* DIRECTIONS *
For this exercise, the reply is the listing below, reproduced exactly.

....................

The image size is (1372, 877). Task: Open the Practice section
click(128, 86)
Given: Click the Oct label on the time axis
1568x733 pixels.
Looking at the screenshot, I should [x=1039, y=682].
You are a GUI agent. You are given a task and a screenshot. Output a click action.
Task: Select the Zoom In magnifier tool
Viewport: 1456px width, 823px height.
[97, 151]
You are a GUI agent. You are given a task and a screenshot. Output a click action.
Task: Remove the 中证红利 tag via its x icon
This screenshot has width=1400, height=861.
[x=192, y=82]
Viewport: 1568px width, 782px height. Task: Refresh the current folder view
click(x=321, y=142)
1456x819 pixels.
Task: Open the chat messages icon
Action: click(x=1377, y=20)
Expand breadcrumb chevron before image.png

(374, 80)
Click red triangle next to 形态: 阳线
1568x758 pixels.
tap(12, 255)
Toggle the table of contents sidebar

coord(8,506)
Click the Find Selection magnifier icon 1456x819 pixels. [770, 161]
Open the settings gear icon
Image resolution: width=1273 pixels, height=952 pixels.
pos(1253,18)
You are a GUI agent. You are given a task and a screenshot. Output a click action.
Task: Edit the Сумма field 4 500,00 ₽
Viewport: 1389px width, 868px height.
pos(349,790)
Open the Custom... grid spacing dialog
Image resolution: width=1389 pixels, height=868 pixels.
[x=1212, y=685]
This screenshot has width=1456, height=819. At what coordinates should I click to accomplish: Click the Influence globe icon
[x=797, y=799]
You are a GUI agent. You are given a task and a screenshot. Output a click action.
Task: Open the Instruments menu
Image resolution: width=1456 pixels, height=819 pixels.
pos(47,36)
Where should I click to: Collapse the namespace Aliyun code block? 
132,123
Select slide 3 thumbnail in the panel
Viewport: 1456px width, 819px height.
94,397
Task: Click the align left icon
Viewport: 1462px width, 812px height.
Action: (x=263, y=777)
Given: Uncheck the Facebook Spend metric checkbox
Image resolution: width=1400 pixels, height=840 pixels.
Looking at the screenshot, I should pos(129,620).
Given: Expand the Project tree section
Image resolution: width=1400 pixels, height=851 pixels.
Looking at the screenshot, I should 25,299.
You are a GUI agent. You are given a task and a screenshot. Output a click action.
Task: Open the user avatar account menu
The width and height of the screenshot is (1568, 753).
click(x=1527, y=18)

....................

* RESULT BELOW *
The image size is (1372, 877). Task: Open the Practice section
click(128, 86)
Given: Click the Oct label on the time axis
1568x733 pixels.
Looking at the screenshot, I should [x=1039, y=682].
You are a GUI agent. You are given a task and a screenshot. Output a click action.
Task: Select the Zoom In magnifier tool
Viewport: 1456px width, 823px height.
[97, 151]
You are a GUI agent. You are given a task and a screenshot. Output a click action.
Task: Remove the 中证红利 tag via its x icon
This screenshot has width=1400, height=861.
[x=192, y=82]
Viewport: 1568px width, 782px height. Task: Refresh the current folder view
click(x=321, y=142)
1456x819 pixels.
Task: Open the chat messages icon
Action: click(x=1377, y=20)
Expand breadcrumb chevron before image.png

(374, 80)
Click red triangle next to 形态: 阳线
1568x758 pixels.
tap(12, 255)
Toggle the table of contents sidebar

coord(8,506)
Click the Find Selection magnifier icon 1456x819 pixels. [770, 161]
Open the settings gear icon
Image resolution: width=1273 pixels, height=952 pixels.
pos(1253,18)
You are a GUI agent. You are given a task and a screenshot. Output a click action.
Task: Edit the Сумма field 4 500,00 ₽
Viewport: 1389px width, 868px height.
pos(349,790)
Open the Custom... grid spacing dialog
Image resolution: width=1389 pixels, height=868 pixels.
[x=1212, y=685]
This screenshot has width=1456, height=819. At what coordinates should I click to accomplish: Click the Influence globe icon
[x=797, y=799]
You are a GUI agent. You are given a task and a screenshot. Output a click action.
Task: Open the Instruments menu
Image resolution: width=1456 pixels, height=819 pixels.
pos(47,36)
Where should I click to: Collapse the namespace Aliyun code block? 
132,123
Select slide 3 thumbnail in the panel
Viewport: 1456px width, 819px height.
94,397
Task: Click the align left icon
Viewport: 1462px width, 812px height.
Action: (x=263, y=777)
Given: Uncheck the Facebook Spend metric checkbox
Image resolution: width=1400 pixels, height=840 pixels.
Looking at the screenshot, I should pos(129,620).
Given: Expand the Project tree section
Image resolution: width=1400 pixels, height=851 pixels.
Looking at the screenshot, I should 25,299.
You are a GUI agent. You are given a task and a screenshot. Output a click action.
Task: Open the user avatar account menu
The width and height of the screenshot is (1568, 753).
click(x=1527, y=18)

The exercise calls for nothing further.